Un exemple pour l’Amérique latine
Si le texte de l’exécutif s’est largement inspiré de celui porté par la société civile en 2018, des modifications majeures ont été ajoutées pour convaincre les sénateurs les plus conservateurs, le pays ayant une forte tradition catholique : l’accompagnement par un référent adulte des mineures de 13 à 16 ans et le fait que les médecins puissent faire valoir leur « objection de conscience ».
« En termes de droits sexuels et reproductifs, c’est un obstacle pour les droits des femmes, on sait bien ce que ça donne dans les pays où l’objection de conscience est permise : les femmes ont toutes les difficultés du monde à avoir accès à l’IVG. » a réagi la société civile
Ainsi, les médecins pourront refuser de pratiquer l’avortement, mais leur établissement de santé aura alors l’obligation de diriger la patiente directement vers un autre hôpital ou une autre clinique y étant favorable. Par ailleurs, le projet de loi donne un délai de dix jours – au lieu de cinq dans celui de 2018 – entre la demande de la personne enceinte et la pratique de l’IVG.
Le texte adopté prévoit un droit à l’avortement jusqu’à la quatorzième semaine de grossesse. L’IVG sera prise en charge par le système de santé argentin, et sera donc gratuite. Un autre projet de loi prévoit également la création d’une allocation des « 1 000 jours » destinée à soutenir les mères de famille pendant leur grossesse et les premières années de l’enfant, afin de diminuer le nombre d’avortements décidés pour des raisons purement économiques.
À 4h55 du matin de ce 30 décembre, le président argentin Alberto Fernández a partagé sa réaction sur Twitter : « Aujourd’hui, nous sommes une société meilleure, qui élargit les droits des femmes et garantit la santé publique. »
Le Président Fernández avait précédemment déclaré que plus de 3000 femmes étaient décédées des suites d’avortements clandestins à risque en Argentine, depuis le retour de la démocratie en 1983. Par cette décision, l’Argentine rejoint Cuba, l’Uruguay, le Guyana, la ville de Mexico et l’Etat mexicain d’Oaxaca, qui étaient jusqu’à présent les seuls à autoriser l’interruption volontaire de grossesse (IVG) sans conditions en Amérique latine.
Dans tout le reste du continent, comme au Brésil, les avortements ne sont autorisés que dans des circonstances extrêmement limitées telles que le viol ou le risque pour la vie de la mère, alors que dans certains pays, comme la République dominicaine et El Salvador, ils sont totalement interdits. Les féministes espèrent donc que cette décision historique inspirera d’autres mouvements à amplifier la lutte pour le droit des femmes.

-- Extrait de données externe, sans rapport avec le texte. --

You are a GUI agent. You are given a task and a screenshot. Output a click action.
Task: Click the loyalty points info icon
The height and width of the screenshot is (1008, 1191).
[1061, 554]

« Cela montre comment, malgré tous les obstacles, le changement et le progrès sont possibles. Les femmes argentines et ce qui se passe actuellement auront un impact énorme sur la région et le monde. » a déclaré Carino, chef de la Fédération internationale pour la planification familiale, région de l’hémisphère occidental, à TheGuardian
En Colombie, des militants ont récemment demandé à la Cour constitutionnelle de supprimer l’avortement du code pénal du pays, tandis qu’au Chili la population espère que la nouvelle constitution pourra entraîner un élargissement des droits des femmes. Au Brésil, le pays le plus peuplé de la région, des militants attendent que la Cour suprême se prononce sur une contestation judiciaire de 2018 qui décriminaliserait l’avortement dans les premières semaines de grossesse.
Pour l’Amérique latine, cette victoire du droit à l’avortement en Argentine pourrait donc devenir exemplaire et renforcer la mobilisation des mouvements pro-avortement dans les différents pays de la Région.